Ketua DPR: Materi Perppu Perlindungan Anak Patut Didukung

Baturaja Radio - Presiden Jokowi menerbitkan Perppu Nomor 1 Tahun 2016 tentang Perubahan Kedua Atas UU Nomor 23 Tahun 2002 tentang Perlindungan Anak. Ketua DPR Ade Komarudin mendukung isi Perppu tersebut.

"Kalau perppu itu mekanismenya dewan pada posisi bisa menerima atau menolak, tapi itu kan ada masanya. Nanti kita proses seperti biasa ya di dewan. Tapi kalau saya lihat materinya, saya pikir materi yang patut didukung," kata Ade di Gedung DPR, Senayan, Jakarta Pusat, Rabu (25/5/2016).
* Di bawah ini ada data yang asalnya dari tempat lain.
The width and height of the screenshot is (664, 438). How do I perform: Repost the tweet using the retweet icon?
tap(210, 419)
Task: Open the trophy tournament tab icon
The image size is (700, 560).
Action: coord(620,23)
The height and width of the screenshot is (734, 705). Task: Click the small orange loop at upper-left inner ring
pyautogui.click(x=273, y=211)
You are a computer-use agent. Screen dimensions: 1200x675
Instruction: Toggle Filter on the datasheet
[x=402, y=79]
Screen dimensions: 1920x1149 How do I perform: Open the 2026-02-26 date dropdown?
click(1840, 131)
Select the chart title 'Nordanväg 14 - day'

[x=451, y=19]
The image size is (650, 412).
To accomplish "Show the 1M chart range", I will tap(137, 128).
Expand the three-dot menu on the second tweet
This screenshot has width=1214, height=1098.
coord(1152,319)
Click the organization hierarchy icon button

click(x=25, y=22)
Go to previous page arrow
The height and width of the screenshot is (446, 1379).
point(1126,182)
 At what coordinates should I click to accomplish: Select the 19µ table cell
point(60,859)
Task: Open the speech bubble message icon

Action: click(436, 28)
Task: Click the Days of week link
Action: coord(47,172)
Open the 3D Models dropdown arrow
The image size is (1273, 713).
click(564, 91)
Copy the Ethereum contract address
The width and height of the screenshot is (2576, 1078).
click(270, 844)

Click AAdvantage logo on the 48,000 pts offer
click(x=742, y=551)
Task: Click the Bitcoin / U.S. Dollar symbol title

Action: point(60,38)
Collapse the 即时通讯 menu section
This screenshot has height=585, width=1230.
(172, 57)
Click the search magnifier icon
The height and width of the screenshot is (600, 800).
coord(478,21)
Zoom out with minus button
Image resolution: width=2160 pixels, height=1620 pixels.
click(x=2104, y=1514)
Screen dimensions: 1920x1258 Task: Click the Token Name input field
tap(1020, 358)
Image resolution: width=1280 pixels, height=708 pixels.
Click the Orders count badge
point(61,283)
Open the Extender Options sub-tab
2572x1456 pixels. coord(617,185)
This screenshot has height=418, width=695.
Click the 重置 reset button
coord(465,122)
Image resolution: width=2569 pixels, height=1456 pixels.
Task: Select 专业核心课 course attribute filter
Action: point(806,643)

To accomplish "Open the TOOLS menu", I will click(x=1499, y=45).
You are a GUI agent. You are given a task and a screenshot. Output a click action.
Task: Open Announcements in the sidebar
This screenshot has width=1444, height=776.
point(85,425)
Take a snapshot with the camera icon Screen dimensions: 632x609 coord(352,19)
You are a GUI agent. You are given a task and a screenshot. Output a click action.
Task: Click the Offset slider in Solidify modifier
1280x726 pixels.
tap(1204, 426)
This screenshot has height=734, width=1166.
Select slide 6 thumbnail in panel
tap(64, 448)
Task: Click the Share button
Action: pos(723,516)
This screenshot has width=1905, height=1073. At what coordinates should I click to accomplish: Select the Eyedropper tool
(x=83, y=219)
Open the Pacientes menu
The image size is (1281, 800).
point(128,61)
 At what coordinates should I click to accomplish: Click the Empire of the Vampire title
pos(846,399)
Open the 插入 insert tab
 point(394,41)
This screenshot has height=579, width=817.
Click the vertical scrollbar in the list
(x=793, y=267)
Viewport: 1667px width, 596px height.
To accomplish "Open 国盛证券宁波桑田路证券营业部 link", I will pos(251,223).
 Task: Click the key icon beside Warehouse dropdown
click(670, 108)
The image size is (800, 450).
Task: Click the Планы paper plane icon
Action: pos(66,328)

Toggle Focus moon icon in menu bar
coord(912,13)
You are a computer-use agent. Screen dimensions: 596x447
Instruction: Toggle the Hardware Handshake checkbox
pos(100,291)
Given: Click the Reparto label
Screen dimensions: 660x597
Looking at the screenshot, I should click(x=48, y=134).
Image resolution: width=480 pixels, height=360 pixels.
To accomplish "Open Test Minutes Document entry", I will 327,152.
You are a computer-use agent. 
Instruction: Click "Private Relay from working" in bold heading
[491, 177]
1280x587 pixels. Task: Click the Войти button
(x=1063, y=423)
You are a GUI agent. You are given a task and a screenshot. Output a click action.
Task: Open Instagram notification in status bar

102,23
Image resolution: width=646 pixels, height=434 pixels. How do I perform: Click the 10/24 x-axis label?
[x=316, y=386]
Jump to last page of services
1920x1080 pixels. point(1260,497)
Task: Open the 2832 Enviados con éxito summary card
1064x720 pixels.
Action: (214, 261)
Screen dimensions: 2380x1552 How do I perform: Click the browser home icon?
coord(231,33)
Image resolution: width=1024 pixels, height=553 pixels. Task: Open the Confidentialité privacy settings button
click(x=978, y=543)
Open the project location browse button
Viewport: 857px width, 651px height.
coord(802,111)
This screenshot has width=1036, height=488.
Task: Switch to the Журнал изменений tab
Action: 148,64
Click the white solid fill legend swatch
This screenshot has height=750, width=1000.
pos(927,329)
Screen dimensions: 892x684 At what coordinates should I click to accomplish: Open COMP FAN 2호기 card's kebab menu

Pengambilan keputusan menerima atau menolak perppu ada di tangan masing-masing fraksi. Pria yang akrab dipanggil Akom ini mengatakan bahwa anggota dewan tidak berhak menambahi atau mengurangi isi perppu itu.

"Di dewan itu kalimatnya cuma mendukung atau menolak. Tidak bisa kita, 'kita perbaiki dulu' tidak bisa begitu, " ujar politikus Golkar ini.

Di saat yang bersamaan, DPR juga mulai menggodok RUU Penghapusan Kekerasan Seksual. Akom menuturkan bahwa dua produk legislasi ini berjalan sendiri.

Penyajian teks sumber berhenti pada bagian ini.